▶ [What the task requires]: The required output is the line containing "Open 'Four Sisters" followed by every later line through the end of the data, all reproduced exactly.

######

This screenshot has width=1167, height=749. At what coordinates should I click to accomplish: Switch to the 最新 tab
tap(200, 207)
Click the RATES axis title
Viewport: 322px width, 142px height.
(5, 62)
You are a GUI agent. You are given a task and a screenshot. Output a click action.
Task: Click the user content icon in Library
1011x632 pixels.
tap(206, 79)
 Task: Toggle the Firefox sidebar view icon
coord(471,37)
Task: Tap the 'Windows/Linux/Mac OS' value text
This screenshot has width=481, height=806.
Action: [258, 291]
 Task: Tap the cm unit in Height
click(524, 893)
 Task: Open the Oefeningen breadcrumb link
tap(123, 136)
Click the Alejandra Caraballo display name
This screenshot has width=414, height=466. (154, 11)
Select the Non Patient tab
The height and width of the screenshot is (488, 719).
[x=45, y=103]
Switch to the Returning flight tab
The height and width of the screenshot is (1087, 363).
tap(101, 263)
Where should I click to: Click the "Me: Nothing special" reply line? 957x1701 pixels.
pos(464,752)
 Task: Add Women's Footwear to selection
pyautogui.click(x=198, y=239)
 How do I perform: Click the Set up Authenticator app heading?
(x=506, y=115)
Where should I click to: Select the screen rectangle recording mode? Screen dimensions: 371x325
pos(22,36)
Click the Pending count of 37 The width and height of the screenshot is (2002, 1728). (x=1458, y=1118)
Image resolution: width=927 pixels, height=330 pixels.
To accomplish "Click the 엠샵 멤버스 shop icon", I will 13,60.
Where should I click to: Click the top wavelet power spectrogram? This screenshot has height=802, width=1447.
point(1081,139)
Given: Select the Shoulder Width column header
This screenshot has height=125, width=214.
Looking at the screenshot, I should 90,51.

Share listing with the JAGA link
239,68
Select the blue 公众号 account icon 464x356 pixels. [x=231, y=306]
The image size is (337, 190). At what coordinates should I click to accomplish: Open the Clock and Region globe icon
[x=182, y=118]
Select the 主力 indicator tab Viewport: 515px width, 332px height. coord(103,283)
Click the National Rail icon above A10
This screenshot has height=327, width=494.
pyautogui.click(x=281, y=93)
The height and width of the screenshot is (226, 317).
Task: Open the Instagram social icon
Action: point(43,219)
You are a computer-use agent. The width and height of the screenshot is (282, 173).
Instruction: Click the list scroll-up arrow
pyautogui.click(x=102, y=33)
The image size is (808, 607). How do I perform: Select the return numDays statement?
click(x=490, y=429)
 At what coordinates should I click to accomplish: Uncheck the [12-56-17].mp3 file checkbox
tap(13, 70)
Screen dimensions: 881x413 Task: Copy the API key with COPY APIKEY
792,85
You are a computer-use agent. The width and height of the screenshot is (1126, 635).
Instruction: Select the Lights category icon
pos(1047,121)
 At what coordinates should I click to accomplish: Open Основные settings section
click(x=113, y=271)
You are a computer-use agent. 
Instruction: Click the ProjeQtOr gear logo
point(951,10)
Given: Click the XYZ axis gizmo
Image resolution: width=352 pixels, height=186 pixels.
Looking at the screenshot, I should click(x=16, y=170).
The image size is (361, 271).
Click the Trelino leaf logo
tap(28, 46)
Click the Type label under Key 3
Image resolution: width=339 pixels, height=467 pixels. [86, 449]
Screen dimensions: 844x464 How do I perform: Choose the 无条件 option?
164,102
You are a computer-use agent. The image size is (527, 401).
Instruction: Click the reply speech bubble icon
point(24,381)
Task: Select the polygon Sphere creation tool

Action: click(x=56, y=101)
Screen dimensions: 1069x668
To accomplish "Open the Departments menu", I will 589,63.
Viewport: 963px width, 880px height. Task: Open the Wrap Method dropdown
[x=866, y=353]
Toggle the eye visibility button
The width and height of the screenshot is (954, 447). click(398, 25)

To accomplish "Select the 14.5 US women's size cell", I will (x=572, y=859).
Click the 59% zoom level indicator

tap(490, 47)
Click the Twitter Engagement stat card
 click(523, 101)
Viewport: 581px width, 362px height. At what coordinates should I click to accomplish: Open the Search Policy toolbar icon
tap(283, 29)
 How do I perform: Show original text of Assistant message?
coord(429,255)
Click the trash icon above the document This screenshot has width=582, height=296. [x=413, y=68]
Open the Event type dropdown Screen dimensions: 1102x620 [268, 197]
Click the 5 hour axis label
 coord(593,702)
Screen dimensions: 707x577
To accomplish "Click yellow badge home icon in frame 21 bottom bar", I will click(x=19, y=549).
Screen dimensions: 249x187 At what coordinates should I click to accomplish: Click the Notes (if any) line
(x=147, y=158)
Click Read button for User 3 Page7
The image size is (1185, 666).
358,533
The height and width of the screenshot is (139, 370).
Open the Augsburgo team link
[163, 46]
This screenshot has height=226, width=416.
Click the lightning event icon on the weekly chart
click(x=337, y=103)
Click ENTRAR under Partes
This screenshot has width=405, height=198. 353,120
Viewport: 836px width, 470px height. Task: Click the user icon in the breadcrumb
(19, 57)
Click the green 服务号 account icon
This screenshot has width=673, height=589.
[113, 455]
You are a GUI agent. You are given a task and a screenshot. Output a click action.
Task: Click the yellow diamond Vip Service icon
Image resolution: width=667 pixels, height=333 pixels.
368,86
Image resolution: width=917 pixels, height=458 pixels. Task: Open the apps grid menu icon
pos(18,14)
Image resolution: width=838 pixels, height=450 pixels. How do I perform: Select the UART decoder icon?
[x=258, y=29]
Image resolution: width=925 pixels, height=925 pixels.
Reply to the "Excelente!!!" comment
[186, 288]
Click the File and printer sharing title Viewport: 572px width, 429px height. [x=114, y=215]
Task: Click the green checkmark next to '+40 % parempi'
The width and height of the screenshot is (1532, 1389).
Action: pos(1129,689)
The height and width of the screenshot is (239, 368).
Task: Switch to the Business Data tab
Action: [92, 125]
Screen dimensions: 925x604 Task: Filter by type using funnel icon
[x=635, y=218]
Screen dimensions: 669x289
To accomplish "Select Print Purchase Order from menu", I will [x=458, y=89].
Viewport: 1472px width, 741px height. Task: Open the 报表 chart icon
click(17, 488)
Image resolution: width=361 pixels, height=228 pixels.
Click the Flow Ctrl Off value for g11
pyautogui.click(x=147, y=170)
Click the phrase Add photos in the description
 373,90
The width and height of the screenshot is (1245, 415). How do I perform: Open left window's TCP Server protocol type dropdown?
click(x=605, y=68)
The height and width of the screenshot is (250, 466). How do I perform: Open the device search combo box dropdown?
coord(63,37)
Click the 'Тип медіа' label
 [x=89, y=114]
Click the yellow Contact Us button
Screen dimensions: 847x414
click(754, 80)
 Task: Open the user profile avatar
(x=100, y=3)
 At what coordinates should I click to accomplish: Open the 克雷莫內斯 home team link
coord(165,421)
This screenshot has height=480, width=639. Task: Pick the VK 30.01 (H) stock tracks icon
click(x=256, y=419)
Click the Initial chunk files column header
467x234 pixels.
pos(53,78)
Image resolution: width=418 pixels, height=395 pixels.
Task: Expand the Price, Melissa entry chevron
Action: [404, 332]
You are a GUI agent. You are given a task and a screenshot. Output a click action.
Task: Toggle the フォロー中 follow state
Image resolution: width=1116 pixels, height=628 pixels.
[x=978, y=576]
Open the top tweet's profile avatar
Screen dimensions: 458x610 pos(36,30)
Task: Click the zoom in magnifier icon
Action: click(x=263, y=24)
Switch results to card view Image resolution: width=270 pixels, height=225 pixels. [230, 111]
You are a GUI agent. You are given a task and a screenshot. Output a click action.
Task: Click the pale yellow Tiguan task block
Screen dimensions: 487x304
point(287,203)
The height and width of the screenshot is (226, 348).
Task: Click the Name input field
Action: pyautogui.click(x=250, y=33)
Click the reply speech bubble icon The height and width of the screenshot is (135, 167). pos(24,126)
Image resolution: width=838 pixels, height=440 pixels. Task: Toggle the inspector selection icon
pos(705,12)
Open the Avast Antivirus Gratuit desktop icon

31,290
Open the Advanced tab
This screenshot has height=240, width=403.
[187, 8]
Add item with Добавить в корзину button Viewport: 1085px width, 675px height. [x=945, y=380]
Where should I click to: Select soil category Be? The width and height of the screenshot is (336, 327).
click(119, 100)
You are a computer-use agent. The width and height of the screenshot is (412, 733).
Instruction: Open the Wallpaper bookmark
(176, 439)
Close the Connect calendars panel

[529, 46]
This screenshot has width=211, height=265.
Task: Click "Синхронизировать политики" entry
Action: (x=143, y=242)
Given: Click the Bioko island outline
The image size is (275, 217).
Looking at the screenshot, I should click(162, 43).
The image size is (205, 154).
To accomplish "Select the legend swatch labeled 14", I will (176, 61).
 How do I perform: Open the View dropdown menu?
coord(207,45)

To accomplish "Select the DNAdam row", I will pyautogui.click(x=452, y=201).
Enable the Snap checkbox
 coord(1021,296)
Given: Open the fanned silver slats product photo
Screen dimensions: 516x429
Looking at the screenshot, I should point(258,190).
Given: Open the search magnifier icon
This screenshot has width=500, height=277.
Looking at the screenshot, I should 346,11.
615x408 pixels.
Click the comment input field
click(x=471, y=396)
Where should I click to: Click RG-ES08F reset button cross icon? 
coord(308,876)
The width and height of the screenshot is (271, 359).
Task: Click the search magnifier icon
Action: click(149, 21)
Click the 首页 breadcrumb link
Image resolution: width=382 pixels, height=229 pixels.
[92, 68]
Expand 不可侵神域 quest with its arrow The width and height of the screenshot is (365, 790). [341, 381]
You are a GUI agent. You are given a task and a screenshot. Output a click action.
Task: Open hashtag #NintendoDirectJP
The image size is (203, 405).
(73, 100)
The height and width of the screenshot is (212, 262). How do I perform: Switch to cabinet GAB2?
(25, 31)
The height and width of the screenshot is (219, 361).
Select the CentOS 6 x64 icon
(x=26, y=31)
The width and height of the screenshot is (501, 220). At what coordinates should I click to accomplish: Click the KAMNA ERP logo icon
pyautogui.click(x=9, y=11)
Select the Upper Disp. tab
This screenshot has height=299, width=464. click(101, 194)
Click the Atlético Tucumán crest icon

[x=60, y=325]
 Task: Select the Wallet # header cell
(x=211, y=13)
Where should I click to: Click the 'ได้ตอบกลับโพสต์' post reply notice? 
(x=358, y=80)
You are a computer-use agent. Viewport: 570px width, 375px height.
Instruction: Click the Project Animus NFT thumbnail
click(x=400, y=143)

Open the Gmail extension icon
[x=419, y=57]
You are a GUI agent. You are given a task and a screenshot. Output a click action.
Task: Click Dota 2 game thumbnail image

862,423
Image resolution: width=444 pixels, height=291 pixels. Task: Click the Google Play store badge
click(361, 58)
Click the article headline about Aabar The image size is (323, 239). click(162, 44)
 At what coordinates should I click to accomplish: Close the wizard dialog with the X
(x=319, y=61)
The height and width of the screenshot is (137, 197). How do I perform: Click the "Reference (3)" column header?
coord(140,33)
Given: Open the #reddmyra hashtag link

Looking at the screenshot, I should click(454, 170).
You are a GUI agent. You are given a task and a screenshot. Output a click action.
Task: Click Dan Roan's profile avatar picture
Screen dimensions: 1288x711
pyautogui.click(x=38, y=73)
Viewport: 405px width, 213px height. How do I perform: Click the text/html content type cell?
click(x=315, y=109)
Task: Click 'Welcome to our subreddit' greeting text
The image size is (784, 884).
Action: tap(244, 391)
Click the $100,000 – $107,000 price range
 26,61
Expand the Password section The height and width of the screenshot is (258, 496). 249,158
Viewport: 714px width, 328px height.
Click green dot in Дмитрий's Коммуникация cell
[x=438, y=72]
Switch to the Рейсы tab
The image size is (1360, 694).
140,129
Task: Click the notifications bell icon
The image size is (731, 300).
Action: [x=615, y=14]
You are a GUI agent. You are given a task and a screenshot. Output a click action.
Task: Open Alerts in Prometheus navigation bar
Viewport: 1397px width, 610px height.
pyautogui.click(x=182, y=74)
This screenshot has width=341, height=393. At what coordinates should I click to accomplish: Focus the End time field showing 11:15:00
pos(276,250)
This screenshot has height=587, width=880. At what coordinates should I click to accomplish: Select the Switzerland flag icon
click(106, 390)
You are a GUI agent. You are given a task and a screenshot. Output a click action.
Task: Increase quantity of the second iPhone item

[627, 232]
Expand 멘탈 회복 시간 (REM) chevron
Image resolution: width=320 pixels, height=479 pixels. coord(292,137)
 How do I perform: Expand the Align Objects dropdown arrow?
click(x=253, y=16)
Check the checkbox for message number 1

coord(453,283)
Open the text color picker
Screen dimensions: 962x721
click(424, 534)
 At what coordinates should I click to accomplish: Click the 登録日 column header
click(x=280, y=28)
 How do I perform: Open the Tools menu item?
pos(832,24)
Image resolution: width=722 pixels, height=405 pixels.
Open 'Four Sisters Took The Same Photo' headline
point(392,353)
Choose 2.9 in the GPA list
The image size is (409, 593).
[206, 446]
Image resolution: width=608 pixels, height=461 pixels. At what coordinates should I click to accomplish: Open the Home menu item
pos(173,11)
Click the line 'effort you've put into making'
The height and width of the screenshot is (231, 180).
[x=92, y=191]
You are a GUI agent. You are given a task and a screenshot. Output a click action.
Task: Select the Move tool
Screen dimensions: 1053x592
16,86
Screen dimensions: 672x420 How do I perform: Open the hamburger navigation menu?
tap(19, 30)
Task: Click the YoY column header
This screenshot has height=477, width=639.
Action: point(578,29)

######

▶ [Solution]:
Open 'Four Sisters Took The Same Photo' headline
point(392,353)
Choose 2.9 in the GPA list
The image size is (409, 593).
[206, 446]
Image resolution: width=608 pixels, height=461 pixels. At what coordinates should I click to accomplish: Open the Home menu item
pos(173,11)
Click the line 'effort you've put into making'
The height and width of the screenshot is (231, 180).
[x=92, y=191]
You are a GUI agent. You are given a task and a screenshot. Output a click action.
Task: Select the Move tool
Screen dimensions: 1053x592
16,86
Screen dimensions: 672x420 How do I perform: Open the hamburger navigation menu?
tap(19, 30)
Task: Click the YoY column header
This screenshot has height=477, width=639.
Action: point(578,29)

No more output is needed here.